Output the listing exactly, leaving out no line.

################

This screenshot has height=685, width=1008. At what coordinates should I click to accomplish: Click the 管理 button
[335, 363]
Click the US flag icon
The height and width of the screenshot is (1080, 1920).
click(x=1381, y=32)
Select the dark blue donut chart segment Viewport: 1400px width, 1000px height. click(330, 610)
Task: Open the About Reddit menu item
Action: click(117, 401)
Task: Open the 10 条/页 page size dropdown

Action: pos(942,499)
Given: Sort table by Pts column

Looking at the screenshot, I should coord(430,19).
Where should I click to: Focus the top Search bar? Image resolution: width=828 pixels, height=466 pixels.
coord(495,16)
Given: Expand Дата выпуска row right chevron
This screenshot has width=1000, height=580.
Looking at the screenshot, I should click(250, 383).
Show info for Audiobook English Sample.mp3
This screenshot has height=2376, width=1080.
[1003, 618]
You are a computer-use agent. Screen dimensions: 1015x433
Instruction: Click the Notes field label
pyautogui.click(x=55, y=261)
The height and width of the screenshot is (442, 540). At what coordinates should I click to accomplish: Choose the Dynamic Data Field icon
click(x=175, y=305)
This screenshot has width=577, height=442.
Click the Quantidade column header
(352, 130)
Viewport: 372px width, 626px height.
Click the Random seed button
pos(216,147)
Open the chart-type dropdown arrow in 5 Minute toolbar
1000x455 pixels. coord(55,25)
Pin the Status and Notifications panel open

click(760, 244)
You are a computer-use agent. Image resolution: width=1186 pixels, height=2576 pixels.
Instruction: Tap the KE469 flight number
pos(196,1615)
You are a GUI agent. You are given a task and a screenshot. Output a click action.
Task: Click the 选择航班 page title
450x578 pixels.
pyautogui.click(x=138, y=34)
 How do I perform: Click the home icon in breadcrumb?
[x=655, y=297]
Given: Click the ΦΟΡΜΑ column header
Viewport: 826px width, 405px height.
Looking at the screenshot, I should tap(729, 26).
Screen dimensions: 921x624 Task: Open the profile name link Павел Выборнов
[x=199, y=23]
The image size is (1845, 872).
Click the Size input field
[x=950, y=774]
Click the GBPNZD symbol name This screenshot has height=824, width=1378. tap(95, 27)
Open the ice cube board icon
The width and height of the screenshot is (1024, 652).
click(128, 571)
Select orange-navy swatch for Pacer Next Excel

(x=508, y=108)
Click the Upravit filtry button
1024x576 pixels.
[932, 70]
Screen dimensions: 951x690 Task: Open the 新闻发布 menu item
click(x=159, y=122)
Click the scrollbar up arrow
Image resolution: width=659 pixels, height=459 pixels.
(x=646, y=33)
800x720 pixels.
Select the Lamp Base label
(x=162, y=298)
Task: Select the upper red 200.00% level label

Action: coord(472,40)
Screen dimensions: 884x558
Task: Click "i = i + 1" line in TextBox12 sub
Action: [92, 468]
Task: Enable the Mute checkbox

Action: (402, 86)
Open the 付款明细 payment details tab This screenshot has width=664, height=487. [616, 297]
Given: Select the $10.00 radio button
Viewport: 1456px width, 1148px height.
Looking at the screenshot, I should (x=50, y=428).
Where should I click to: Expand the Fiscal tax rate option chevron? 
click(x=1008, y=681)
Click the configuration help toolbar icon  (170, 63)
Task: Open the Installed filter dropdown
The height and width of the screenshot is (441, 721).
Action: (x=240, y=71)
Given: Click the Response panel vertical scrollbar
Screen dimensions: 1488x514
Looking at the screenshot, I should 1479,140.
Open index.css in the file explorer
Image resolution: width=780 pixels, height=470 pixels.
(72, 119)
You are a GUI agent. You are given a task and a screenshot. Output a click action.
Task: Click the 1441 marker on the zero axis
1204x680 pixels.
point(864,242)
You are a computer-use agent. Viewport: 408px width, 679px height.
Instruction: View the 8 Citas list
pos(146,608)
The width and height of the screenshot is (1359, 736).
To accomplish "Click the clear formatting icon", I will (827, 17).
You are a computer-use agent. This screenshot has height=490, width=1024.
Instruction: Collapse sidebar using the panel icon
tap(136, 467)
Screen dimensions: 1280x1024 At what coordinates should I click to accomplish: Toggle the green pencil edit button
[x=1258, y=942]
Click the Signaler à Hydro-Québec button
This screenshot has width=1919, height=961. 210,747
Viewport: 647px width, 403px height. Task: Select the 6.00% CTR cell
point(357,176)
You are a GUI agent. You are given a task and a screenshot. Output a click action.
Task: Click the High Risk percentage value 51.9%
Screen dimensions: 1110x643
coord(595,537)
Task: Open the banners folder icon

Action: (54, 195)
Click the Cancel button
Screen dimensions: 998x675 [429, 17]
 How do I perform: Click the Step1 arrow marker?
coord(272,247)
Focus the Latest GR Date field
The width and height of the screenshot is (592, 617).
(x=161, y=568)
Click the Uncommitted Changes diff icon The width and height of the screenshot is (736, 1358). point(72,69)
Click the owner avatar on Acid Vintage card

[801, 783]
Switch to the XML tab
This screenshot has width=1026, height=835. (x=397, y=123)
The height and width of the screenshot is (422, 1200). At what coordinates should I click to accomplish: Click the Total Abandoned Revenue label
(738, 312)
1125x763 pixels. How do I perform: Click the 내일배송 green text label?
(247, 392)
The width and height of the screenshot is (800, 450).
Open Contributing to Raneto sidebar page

################

Final answer:
This screenshot has height=685, width=1008. At what coordinates should I click to accomplish: Click the 管理 button
[335, 363]
Click the US flag icon
The height and width of the screenshot is (1080, 1920).
click(x=1381, y=32)
Select the dark blue donut chart segment Viewport: 1400px width, 1000px height. click(330, 610)
Task: Open the About Reddit menu item
Action: click(117, 401)
Task: Open the 10 条/页 page size dropdown

Action: pos(942,499)
Given: Sort table by Pts column

Looking at the screenshot, I should coord(430,19).
Where should I click to: Focus the top Search bar? Image resolution: width=828 pixels, height=466 pixels.
coord(495,16)
Given: Expand Дата выпуска row right chevron
This screenshot has width=1000, height=580.
Looking at the screenshot, I should click(250, 383).
Show info for Audiobook English Sample.mp3
This screenshot has height=2376, width=1080.
[1003, 618]
You are a computer-use agent. Screen dimensions: 1015x433
Instruction: Click the Notes field label
pyautogui.click(x=55, y=261)
The height and width of the screenshot is (442, 540). At what coordinates should I click to accomplish: Choose the Dynamic Data Field icon
click(x=175, y=305)
This screenshot has width=577, height=442.
Click the Quantidade column header
(352, 130)
Viewport: 372px width, 626px height.
Click the Random seed button
pos(216,147)
Open the chart-type dropdown arrow in 5 Minute toolbar
1000x455 pixels. coord(55,25)
Pin the Status and Notifications panel open

click(760, 244)
You are a computer-use agent. Image resolution: width=1186 pixels, height=2576 pixels.
Instruction: Tap the KE469 flight number
pos(196,1615)
You are a GUI agent. You are given a task and a screenshot. Output a click action.
Task: Click the 选择航班 page title
450x578 pixels.
pyautogui.click(x=138, y=34)
 How do I perform: Click the home icon in breadcrumb?
[x=655, y=297]
Given: Click the ΦΟΡΜΑ column header
Viewport: 826px width, 405px height.
Looking at the screenshot, I should tap(729, 26).
Screen dimensions: 921x624 Task: Open the profile name link Павел Выборнов
[x=199, y=23]
The image size is (1845, 872).
Click the Size input field
[x=950, y=774]
Click the GBPNZD symbol name This screenshot has height=824, width=1378. tap(95, 27)
Open the ice cube board icon
The width and height of the screenshot is (1024, 652).
click(128, 571)
Select orange-navy swatch for Pacer Next Excel

(x=508, y=108)
Click the Upravit filtry button
1024x576 pixels.
[932, 70]
Screen dimensions: 951x690 Task: Open the 新闻发布 menu item
click(x=159, y=122)
Click the scrollbar up arrow
Image resolution: width=659 pixels, height=459 pixels.
(x=646, y=33)
800x720 pixels.
Select the Lamp Base label
(x=162, y=298)
Task: Select the upper red 200.00% level label

Action: coord(472,40)
Screen dimensions: 884x558
Task: Click "i = i + 1" line in TextBox12 sub
Action: [92, 468]
Task: Enable the Mute checkbox

Action: (402, 86)
Open the 付款明细 payment details tab This screenshot has width=664, height=487. [616, 297]
Given: Select the $10.00 radio button
Viewport: 1456px width, 1148px height.
Looking at the screenshot, I should (x=50, y=428).
Where should I click to: Expand the Fiscal tax rate option chevron? 
click(x=1008, y=681)
Click the configuration help toolbar icon  (170, 63)
Task: Open the Installed filter dropdown
The height and width of the screenshot is (441, 721).
Action: (x=240, y=71)
Given: Click the Response panel vertical scrollbar
Screen dimensions: 1488x514
Looking at the screenshot, I should 1479,140.
Open index.css in the file explorer
Image resolution: width=780 pixels, height=470 pixels.
(72, 119)
You are a GUI agent. You are given a task and a screenshot. Output a click action.
Task: Click the 1441 marker on the zero axis
1204x680 pixels.
point(864,242)
You are a computer-use agent. Viewport: 408px width, 679px height.
Instruction: View the 8 Citas list
pos(146,608)
The width and height of the screenshot is (1359, 736).
To accomplish "Click the clear formatting icon", I will (827, 17).
You are a computer-use agent. This screenshot has height=490, width=1024.
Instruction: Collapse sidebar using the panel icon
tap(136, 467)
Screen dimensions: 1280x1024 At what coordinates should I click to accomplish: Toggle the green pencil edit button
[x=1258, y=942]
Click the Signaler à Hydro-Québec button
This screenshot has width=1919, height=961. 210,747
Viewport: 647px width, 403px height. Task: Select the 6.00% CTR cell
point(357,176)
You are a GUI agent. You are given a task and a screenshot. Output a click action.
Task: Click the High Risk percentage value 51.9%
Screen dimensions: 1110x643
coord(595,537)
Task: Open the banners folder icon

Action: (54, 195)
Click the Cancel button
Screen dimensions: 998x675 [429, 17]
 How do I perform: Click the Step1 arrow marker?
coord(272,247)
Focus the Latest GR Date field
The width and height of the screenshot is (592, 617).
(x=161, y=568)
Click the Uncommitted Changes diff icon The width and height of the screenshot is (736, 1358). point(72,69)
Click the owner avatar on Acid Vintage card

[801, 783]
Switch to the XML tab
This screenshot has width=1026, height=835. (x=397, y=123)
The height and width of the screenshot is (422, 1200). At what coordinates should I click to accomplish: Click the Total Abandoned Revenue label
(738, 312)
1125x763 pixels. How do I perform: Click the 내일배송 green text label?
(247, 392)
The width and height of the screenshot is (800, 450).
Open Contributing to Raneto sidebar page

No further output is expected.